# Semi-OT Did the Raps Make A Mistake?



## Kidd's Nets (Jun 10, 2006)

They Could've Had A Lineup of

PG Marcus Williams (trade 1st overall down to 8-15)
SG Fred Jones
SF Morris Peterson
PF Villanueva
C Bosh

but ended up

PG TJ Ford
SG Fred Jones
SF Morris Peterson
PF Bosh/Bargnani
C Nesterovic

They would've saved on their rookie, kept a decent big man.

so basically:

TJ + Bargnani compared to Marcus Williams + Villanueva?
(and if you think its too early to compare the two rookies, don't post)


----------



## billfindlay10 (Jan 24, 2003)

Lets give it more then 3 games. 

Bosh is a power forward, not a center. Bargnani has more potential at the five spot then Charlie. The Raptors were trying to pick up Marcus Williams on draft day, but had no success in getting an extra pick. You don't trade the #1 overall pick....you just don't do it!


----------



## Waukee (Jul 14, 2006)

billfindlay10 said:


> Lets give it more then 3 games.
> 
> Bosh is a power forward, not a center. Bargnani has more potential at the five spot then Charlie. The Raptors were trying to pick up Marcus Williams on draft day, but had no success in getting an extra pick. You don't trade the #1 overall pick....you just don't do it!
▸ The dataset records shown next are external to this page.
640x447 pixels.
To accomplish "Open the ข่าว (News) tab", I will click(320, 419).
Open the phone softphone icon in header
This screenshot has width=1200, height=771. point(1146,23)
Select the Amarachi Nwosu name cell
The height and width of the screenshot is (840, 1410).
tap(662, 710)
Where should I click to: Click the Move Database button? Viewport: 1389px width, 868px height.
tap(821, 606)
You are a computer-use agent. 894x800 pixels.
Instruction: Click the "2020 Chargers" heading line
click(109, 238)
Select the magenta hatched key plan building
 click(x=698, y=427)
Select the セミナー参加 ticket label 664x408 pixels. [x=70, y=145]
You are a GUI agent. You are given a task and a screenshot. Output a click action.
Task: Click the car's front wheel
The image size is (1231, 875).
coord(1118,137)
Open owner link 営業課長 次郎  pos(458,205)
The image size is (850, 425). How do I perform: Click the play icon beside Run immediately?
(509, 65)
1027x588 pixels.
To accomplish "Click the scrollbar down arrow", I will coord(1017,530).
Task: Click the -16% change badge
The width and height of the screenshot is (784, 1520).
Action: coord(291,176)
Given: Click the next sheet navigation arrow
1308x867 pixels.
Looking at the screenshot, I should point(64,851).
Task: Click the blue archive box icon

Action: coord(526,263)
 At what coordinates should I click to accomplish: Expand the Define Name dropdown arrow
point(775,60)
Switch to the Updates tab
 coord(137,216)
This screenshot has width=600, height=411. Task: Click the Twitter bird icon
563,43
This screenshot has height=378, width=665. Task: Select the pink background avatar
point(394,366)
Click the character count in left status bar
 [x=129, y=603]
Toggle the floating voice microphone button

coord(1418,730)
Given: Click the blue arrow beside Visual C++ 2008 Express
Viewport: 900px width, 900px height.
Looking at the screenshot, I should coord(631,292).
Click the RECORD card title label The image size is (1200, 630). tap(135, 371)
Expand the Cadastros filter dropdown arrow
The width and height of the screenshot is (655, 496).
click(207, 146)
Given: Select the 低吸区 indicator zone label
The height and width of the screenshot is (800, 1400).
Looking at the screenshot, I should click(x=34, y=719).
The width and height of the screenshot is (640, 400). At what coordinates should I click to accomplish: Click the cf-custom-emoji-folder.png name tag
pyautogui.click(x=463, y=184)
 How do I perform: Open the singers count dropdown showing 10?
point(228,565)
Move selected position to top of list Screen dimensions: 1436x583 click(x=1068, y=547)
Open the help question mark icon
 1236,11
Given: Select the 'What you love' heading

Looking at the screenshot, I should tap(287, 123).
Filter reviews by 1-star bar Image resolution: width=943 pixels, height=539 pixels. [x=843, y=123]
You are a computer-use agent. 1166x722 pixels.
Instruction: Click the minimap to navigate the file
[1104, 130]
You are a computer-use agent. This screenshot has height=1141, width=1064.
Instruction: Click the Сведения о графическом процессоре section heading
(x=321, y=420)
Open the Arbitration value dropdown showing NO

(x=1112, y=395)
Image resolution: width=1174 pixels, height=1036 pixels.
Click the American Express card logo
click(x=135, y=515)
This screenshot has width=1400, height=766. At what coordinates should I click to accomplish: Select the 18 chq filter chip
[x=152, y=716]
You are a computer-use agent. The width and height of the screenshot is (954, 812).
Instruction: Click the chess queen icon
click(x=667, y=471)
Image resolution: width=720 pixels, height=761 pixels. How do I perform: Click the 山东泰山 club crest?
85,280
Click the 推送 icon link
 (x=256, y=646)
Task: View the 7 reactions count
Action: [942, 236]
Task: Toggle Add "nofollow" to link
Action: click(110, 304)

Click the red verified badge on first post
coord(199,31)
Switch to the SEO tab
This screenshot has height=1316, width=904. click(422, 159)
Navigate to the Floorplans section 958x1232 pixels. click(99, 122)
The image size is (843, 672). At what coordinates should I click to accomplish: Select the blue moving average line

 I don't think Andrea Bargnani has more potential than Charlie Villanueva. Neither are a centers and neither would be much better than the other at filling the position. The Raptors were trying to move up for Williams but they couldn't find a taker.


----------



## billfindlay10 (Jan 24, 2003)

Andrea has a future at the 5 spot.....way more then Charlie would of had with Toronto. We played Charlie at the 3 last year. 

Bargs will be the center of the future for Toronto in years to come.


----------



## Waukee (Jul 14, 2006)

billfindlay10 said:


> Andrea has a future at the 5 spot.....way more then Charlie would of had with Toronto. We played Charlie at the 3 last year.
> 
> Bargs will be the center of the future for Toronto in years to come.


 I don't think Bargnani is anymore a natural C than Villanueva is. They are both soft defenders and not really heavy...although Bargnani being 7'0" is 2 inches taller than Villanueva.


----------



## billfindlay10 (Jan 24, 2003)

7'0" and 250lbs is not that light for a first year player.....he is working on his low post game....witch will only get better. Bargnani will be a center in the mold of Vlade, but will be a better athlete, and a tougher match on offense.


----------



## Waukee (Jul 14, 2006)

billfindlay10 said:


> 7'0" and 250lbs is not that light for a first year player.....he is working on his low post game....witch will only get better. Bargnani will be a center in the mold of Vlade, but will be a better athlete, and a tougher match on offense.


 Since he was not measured at the draft camp he didn't have an official weight. I don't think he's 250 pounds yet. I think he's more around 235 pounds or so. ESPN.com and a few other places have him at 225 pounds. I watched him play a little last week and there is no way he's 250. 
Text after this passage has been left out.